G.add_edge('E', 'F', weight=0.535446)

nx.draw(G, with_labels=True, node_color='orange', node_size=400, edge_color='black', linewidths=1, font_size=15)
plt.show()

Upvotes: 8

Views: 5017

Answers (2)

Joel
Joel

Reputation: 23837

The default of nx.draw uses nx.spring_layout to set the positions of the nodes. Unless a seed is fed into nx.spring_layout, it starts from a random initial condition and then uses movements based on treating the edges as springs and the nodes as masses to reposition the nodes. Because of this random initial condition, the positions will be different each time.
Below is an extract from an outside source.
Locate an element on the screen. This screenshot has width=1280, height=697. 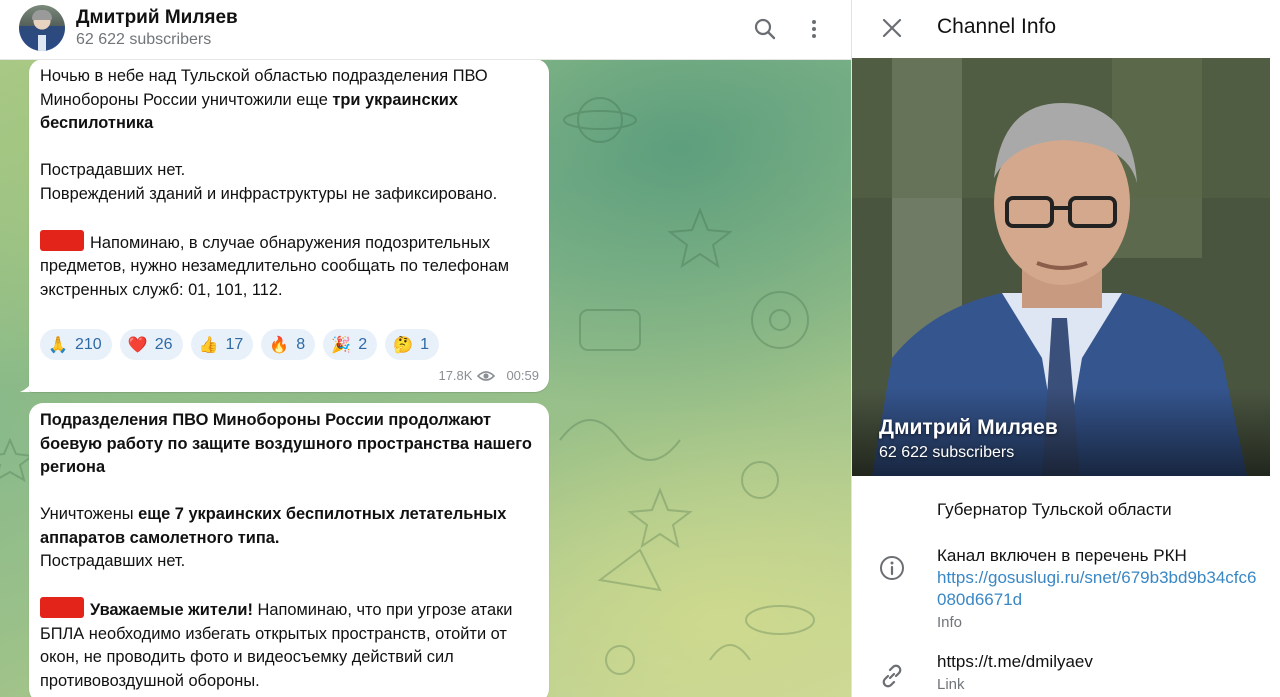
channel-description: Губернатор Тульской области is located at coordinates (1097, 510).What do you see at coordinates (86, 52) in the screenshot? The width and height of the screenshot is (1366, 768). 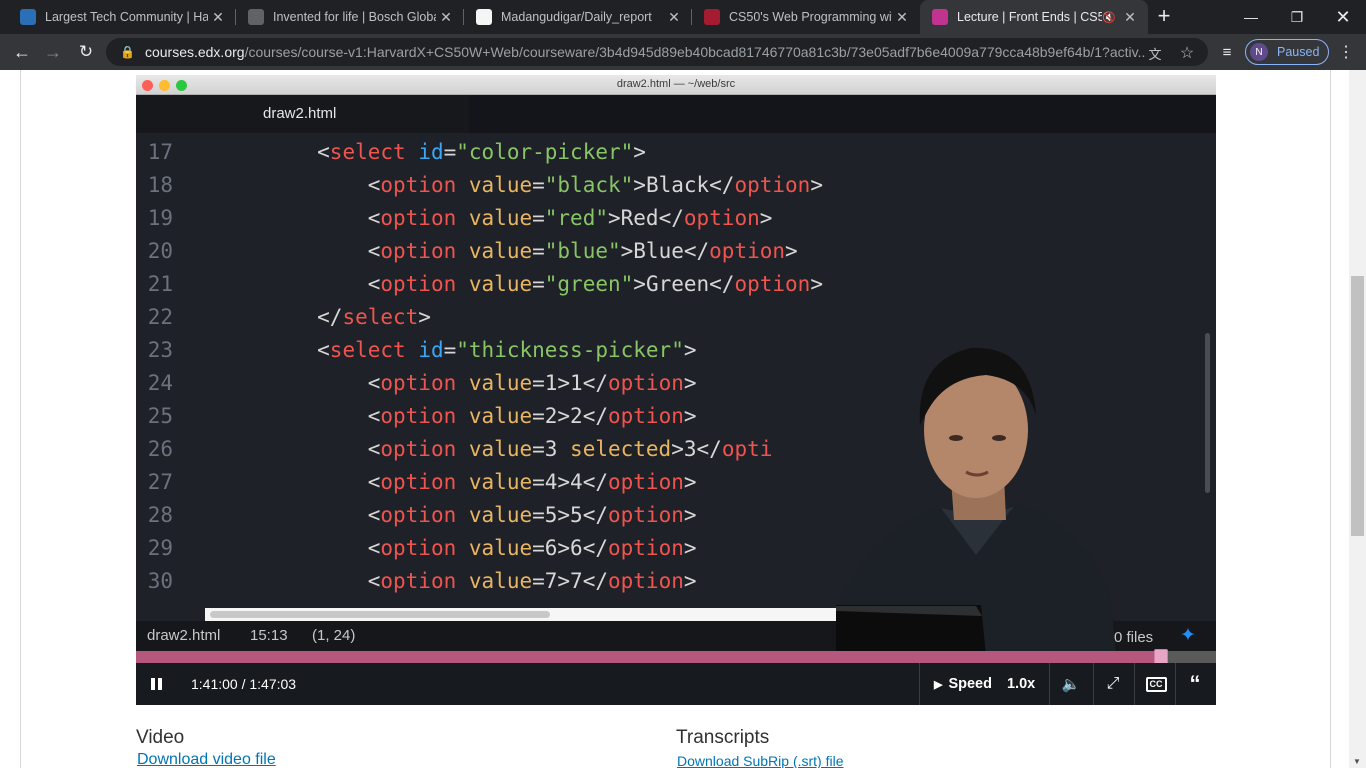 I see `reload-button: ↻` at bounding box center [86, 52].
Often however, we may want to use multiple drawing commands to draw the nodes or edges(for example if we want some nodes in one size or style and other nodes in another size or style). For that, nx.draw accepts an optional argument pos which is a dictionary whose keys are the nodes and whose values are 2-tuples giving their (x,y) coordinates. Networkx has several functions that assign positions using different rules, and as I said above, the default uses a random initial condition so will give different outputs each time.

In your case you want to be sure that the network is given the same position each time you run your code. So you should feed a seed to the command that sets the positions.

#code to generate graph G here.
my_pos = nx.spring_layout(G, seed = 100)
nx.draw(G, pos = my_pos, with_labels=True, node_color='orange', node_size=400, edge_color='black', linewidths=1, font_size=15)
plt.show()

It is possible to allow the weights of the edges to cause the spring layout to act as if the higher weights are stronger springs. Check the documentation of spring_layout for more detail.

Upvotes: 11

Dimitrios Mavrommatis
Dimitrios Mavrommatis

Reputation: 321

Your code constructs a complete graph. NetworkX is not responsible for the way it visualizes the graph, but the underline library that you use; matplotlib in this case. You can check if you can define some primitives through that library to somehow keep the same graph for each run.

Also, keep in mind that NetworkX is not a tool for graph visualization as per documentation.

NetworkX provides basic functionality for visualizing graphs, but its main goal is to enable graph analysis rather than perform graph visualization. In the future, graph visualization functionality may be removed from NetworkX or only available as an add-on package.